### DATASET CONTENT
- Opening Delimiter -

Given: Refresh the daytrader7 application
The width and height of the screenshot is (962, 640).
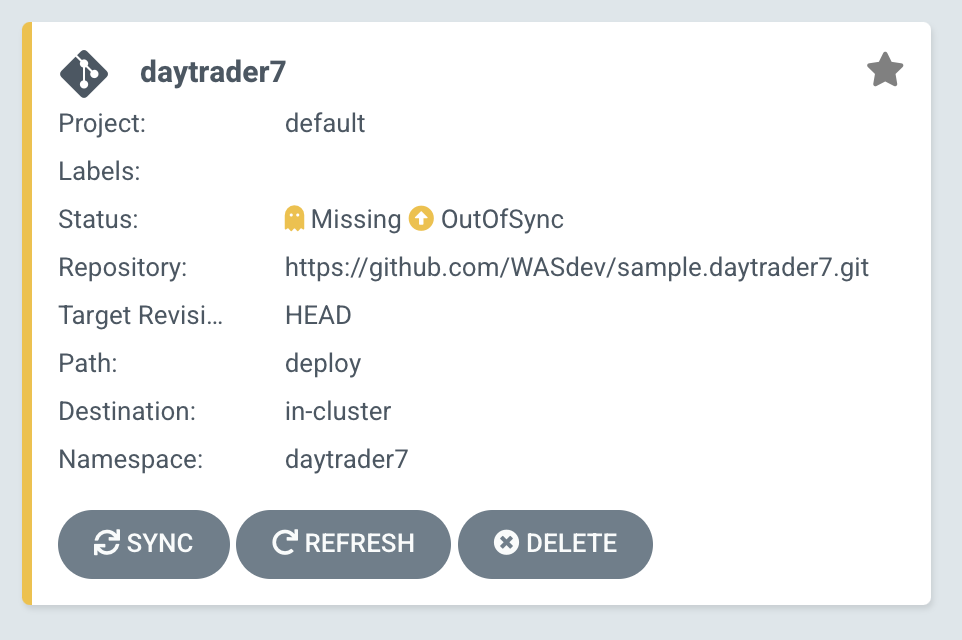Looking at the screenshot, I should 343,544.
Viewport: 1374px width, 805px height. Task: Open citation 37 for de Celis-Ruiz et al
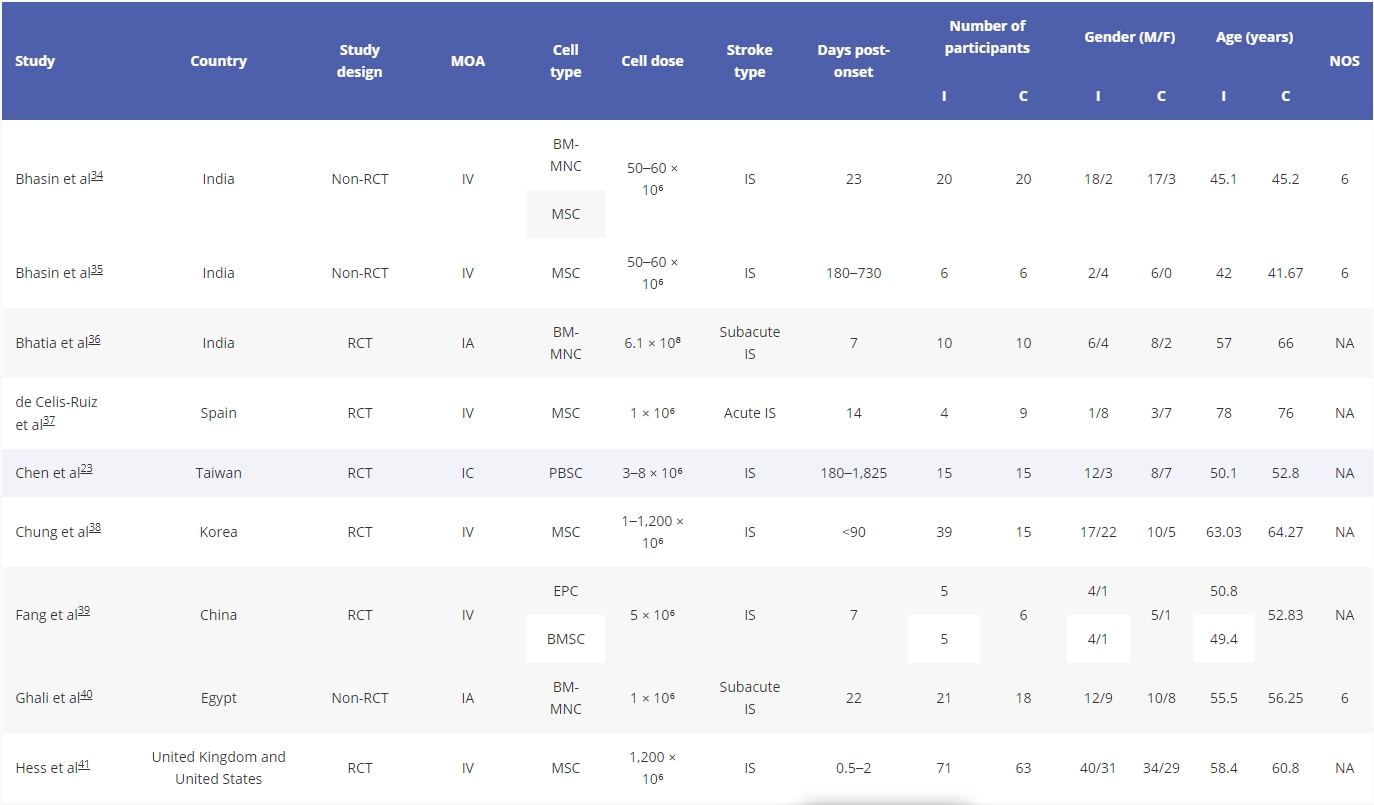point(49,422)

- Closing Delimiter -

Copy each line of the records precisely and drop any images they hold.

### TASK OUTPUT
Given: Refresh the daytrader7 application
The width and height of the screenshot is (962, 640).
Looking at the screenshot, I should 343,544.
Viewport: 1374px width, 805px height. Task: Open citation 37 for de Celis-Ruiz et al
point(49,422)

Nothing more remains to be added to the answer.